Copy the material below line for line, without changing anything.

## MATERIAL FOR THIS TASK
_ _ _ _
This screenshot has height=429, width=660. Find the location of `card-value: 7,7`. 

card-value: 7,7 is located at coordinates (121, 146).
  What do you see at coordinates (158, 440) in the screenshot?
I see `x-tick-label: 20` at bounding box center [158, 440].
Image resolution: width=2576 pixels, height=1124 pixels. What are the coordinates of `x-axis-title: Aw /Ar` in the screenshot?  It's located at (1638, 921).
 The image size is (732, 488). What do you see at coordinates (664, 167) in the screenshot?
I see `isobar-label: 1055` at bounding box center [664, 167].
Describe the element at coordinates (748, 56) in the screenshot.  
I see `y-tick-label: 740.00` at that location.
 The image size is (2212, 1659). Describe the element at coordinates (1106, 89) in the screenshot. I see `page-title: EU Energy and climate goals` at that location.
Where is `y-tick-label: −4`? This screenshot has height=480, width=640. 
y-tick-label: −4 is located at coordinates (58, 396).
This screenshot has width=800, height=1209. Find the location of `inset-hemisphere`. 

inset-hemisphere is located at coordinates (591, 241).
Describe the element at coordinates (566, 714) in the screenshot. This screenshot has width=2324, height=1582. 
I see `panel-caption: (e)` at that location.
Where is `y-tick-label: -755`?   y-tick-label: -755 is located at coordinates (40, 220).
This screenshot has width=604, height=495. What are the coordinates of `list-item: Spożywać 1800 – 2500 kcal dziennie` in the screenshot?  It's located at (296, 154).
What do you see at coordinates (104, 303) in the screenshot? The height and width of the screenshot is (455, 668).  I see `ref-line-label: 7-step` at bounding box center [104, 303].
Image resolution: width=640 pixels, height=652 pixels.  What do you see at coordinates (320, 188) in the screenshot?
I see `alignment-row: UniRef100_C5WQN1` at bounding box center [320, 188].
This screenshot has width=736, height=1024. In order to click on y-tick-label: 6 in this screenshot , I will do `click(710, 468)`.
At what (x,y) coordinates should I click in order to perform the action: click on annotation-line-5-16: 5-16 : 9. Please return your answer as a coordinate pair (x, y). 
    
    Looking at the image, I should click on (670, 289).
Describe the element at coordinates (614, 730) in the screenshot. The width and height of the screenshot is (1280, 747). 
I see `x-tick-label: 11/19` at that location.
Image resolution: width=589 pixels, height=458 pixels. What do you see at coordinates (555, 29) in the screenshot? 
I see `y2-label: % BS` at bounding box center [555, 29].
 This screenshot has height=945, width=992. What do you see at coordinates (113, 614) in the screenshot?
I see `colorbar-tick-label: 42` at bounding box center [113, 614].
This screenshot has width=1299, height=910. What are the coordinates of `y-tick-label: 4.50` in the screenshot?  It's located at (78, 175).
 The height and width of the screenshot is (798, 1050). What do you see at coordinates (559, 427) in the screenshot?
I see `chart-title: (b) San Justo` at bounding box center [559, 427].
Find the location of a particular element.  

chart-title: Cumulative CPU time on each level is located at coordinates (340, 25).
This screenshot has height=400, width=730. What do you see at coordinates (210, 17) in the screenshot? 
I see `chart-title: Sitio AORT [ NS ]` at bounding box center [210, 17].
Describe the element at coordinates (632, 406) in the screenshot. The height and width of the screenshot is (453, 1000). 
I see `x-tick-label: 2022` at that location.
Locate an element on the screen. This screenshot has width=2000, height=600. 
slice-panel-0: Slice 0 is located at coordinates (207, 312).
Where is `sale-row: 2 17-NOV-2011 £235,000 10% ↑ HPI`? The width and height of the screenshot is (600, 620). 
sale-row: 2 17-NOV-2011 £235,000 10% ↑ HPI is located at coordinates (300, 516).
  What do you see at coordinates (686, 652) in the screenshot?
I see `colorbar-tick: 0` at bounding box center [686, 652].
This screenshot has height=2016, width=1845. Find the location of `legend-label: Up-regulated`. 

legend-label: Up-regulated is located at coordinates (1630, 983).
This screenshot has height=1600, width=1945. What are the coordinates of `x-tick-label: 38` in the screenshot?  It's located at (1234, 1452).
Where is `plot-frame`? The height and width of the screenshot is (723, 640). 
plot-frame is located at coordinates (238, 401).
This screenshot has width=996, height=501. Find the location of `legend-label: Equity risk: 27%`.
_ _ _ _
## OUTPUT
This screenshot has height=429, width=660. Find the location of `card-value: 7,7`. 

card-value: 7,7 is located at coordinates (121, 146).
  What do you see at coordinates (158, 440) in the screenshot?
I see `x-tick-label: 20` at bounding box center [158, 440].
Image resolution: width=2576 pixels, height=1124 pixels. What are the coordinates of `x-axis-title: Aw /Ar` in the screenshot?  It's located at (1638, 921).
 The image size is (732, 488). What do you see at coordinates (664, 167) in the screenshot?
I see `isobar-label: 1055` at bounding box center [664, 167].
Describe the element at coordinates (748, 56) in the screenshot.  
I see `y-tick-label: 740.00` at that location.
 The image size is (2212, 1659). Describe the element at coordinates (1106, 89) in the screenshot. I see `page-title: EU Energy and climate goals` at that location.
Where is `y-tick-label: −4`? This screenshot has height=480, width=640. 
y-tick-label: −4 is located at coordinates (58, 396).
This screenshot has width=800, height=1209. Find the location of `inset-hemisphere`. 

inset-hemisphere is located at coordinates (591, 241).
Describe the element at coordinates (566, 714) in the screenshot. This screenshot has width=2324, height=1582. 
I see `panel-caption: (e)` at that location.
Where is `y-tick-label: -755`?   y-tick-label: -755 is located at coordinates (40, 220).
This screenshot has width=604, height=495. What are the coordinates of `list-item: Spożywać 1800 – 2500 kcal dziennie` in the screenshot?  It's located at (296, 154).
What do you see at coordinates (104, 303) in the screenshot? The height and width of the screenshot is (455, 668).  I see `ref-line-label: 7-step` at bounding box center [104, 303].
Image resolution: width=640 pixels, height=652 pixels.  What do you see at coordinates (320, 188) in the screenshot?
I see `alignment-row: UniRef100_C5WQN1` at bounding box center [320, 188].
This screenshot has width=736, height=1024. In order to click on y-tick-label: 6 in this screenshot , I will do `click(710, 468)`.
At what (x,y) coordinates should I click in order to perform the action: click on annotation-line-5-16: 5-16 : 9. Please return your answer as a coordinate pair (x, y). 
    
    Looking at the image, I should click on (670, 289).
Describe the element at coordinates (614, 730) in the screenshot. The width and height of the screenshot is (1280, 747). 
I see `x-tick-label: 11/19` at that location.
Image resolution: width=589 pixels, height=458 pixels. What do you see at coordinates (555, 29) in the screenshot? 
I see `y2-label: % BS` at bounding box center [555, 29].
 This screenshot has height=945, width=992. What do you see at coordinates (113, 614) in the screenshot?
I see `colorbar-tick-label: 42` at bounding box center [113, 614].
This screenshot has width=1299, height=910. What are the coordinates of `y-tick-label: 4.50` in the screenshot?  It's located at (78, 175).
 The height and width of the screenshot is (798, 1050). What do you see at coordinates (559, 427) in the screenshot?
I see `chart-title: (b) San Justo` at bounding box center [559, 427].
Find the location of a particular element.  

chart-title: Cumulative CPU time on each level is located at coordinates (340, 25).
This screenshot has height=400, width=730. What do you see at coordinates (210, 17) in the screenshot? 
I see `chart-title: Sitio AORT [ NS ]` at bounding box center [210, 17].
Describe the element at coordinates (632, 406) in the screenshot. The height and width of the screenshot is (453, 1000). 
I see `x-tick-label: 2022` at that location.
Locate an element on the screen. This screenshot has width=2000, height=600. 
slice-panel-0: Slice 0 is located at coordinates (207, 312).
Where is `sale-row: 2 17-NOV-2011 £235,000 10% ↑ HPI`? The width and height of the screenshot is (600, 620). 
sale-row: 2 17-NOV-2011 £235,000 10% ↑ HPI is located at coordinates (300, 516).
  What do you see at coordinates (686, 652) in the screenshot?
I see `colorbar-tick: 0` at bounding box center [686, 652].
This screenshot has height=2016, width=1845. Find the location of `legend-label: Up-regulated`. 

legend-label: Up-regulated is located at coordinates (1630, 983).
This screenshot has height=1600, width=1945. What are the coordinates of `x-tick-label: 38` in the screenshot?  It's located at (1234, 1452).
Where is `plot-frame`? The height and width of the screenshot is (723, 640). 
plot-frame is located at coordinates (238, 401).
This screenshot has width=996, height=501. Find the location of `legend-label: Equity risk: 27%`.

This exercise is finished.